食品製造業 × 実務経験 × 中小企業診断士
【食品工場の改善事例シリーズ】第6弾
「現場レベルが低い」
「集合教育したはずなのに頭に入っていない」
「現場がついてこない」
そんな経験はありませんか。
この背景には、 “わからないことが、わからない” という理解の問題があるかもしれません。
今回は、教育方法を根本から見直した改善事例をご紹介します。
【事例】
従業員300名規模の食品工場で起きた「伝わらない教育」。
ISO取得に伴い、全従業員への周知が必要になりました。
まずは専門家による現場リーダーへの月1回の勉強会を数か月間実施し、そのうえで、リーダーから現場へ展開してもらう計画でしたが、現場にはまったくISOの内容が伝わりませんでした。
原因は”リーダー自身が理解できていなかったこと”。
専門家はISO用語を多用し説明していましたが、リーダーは“専門用語”で説明されても、さっぱりわからないという状態でした。そして、リーダーは「わからない」とも言えず、わかったふりをしていました。それどころか、何がわからないかさえも”わからない”という状況でした。このような状況では当然、現場に説明できるはずもありません。
そこで私が代わりに現場に対して教育することにしました。
その際、「専門用語は一切使わず、日常生活に置き換えたアニメ画で説明する方法」に切り替えました。
例えば以下の通りです。
例)PDCAを「ダイエット」に置き換える
・目標体重を決める(Plan)
・食事や運動の計画を立てる(Do)
・体重計で定期的にチェック(Check)
・減らなければ方法を変える(Act)
ISOの厳密な定義とは多少ズレるかもしれませんが、現場が理解できることの方が圧倒的に重要になってきます。
さらには、キャラクターを作り、アニメ画のポスターとして掲示。いつでも思い出せる“仕掛け”も作りました。
その結果、現場への周知に成功し、形だけの取得ではなく、意味を理解した運用へと変化しました。
【教訓】
理解してもらうには、相手の目線に合わせることが必要
難しい専門用語を多用し、さらに文章で説明すると、内容は一気にアカデミックになります。これにより専門家としての威厳は高まりますし、「報酬が高い理由」も納得しやすくなります。
しかしながら、それでは現場には伝わりません。
全く意味がありません。
現場リーダーという立場上、プライドとして「わからない」とは言い難く、結果として“わかったふり” をしてしまいます。

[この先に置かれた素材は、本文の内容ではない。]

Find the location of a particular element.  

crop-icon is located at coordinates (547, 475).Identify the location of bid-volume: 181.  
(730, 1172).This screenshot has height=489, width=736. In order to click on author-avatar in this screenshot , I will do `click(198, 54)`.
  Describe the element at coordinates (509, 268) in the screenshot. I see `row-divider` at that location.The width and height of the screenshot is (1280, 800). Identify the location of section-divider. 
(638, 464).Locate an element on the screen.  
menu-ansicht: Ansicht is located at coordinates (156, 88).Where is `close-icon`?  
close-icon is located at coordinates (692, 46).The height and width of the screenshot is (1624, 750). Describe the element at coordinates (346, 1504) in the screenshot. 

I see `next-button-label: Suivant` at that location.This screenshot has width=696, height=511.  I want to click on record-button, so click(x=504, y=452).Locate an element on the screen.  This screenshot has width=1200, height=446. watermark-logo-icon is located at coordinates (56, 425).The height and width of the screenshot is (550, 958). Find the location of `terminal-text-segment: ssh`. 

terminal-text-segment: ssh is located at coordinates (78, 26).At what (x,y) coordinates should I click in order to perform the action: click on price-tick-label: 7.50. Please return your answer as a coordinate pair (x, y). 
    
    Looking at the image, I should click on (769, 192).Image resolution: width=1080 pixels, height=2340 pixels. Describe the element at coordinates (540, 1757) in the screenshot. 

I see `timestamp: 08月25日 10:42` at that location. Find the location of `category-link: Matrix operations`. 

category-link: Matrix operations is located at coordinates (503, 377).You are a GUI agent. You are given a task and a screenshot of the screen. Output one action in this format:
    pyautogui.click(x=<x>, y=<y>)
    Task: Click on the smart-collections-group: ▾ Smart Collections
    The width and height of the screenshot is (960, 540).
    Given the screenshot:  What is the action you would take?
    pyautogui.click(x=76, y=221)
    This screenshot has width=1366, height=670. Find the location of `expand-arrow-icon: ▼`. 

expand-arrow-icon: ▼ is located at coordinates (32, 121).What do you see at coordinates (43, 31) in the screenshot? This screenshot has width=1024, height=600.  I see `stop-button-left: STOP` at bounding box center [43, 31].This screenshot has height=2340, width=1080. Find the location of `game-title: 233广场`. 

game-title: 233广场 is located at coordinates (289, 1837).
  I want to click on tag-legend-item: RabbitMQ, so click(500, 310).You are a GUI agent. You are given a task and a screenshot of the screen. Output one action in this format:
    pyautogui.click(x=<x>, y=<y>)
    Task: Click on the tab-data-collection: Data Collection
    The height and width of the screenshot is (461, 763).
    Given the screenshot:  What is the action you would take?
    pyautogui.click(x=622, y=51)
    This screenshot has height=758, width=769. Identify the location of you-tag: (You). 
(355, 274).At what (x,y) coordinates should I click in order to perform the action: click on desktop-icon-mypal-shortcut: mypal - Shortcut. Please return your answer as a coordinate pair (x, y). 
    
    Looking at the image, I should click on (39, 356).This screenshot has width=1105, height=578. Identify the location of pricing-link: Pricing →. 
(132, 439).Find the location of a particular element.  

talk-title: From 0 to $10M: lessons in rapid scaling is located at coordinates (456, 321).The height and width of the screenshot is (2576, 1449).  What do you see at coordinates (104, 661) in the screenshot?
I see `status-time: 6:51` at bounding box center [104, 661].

本来であれば質問すればよいのですが、そもそも 何がわからないのかがわからない 状態では、質問すらできません。
だからこそ、正確であることよりも、現場理解を重視し、
・相手が理解できる言葉に翻訳すること
・日常の例に置き換えて説明すること
・見て理解できる形にすること
こういったことが、教育の第一歩になると思います。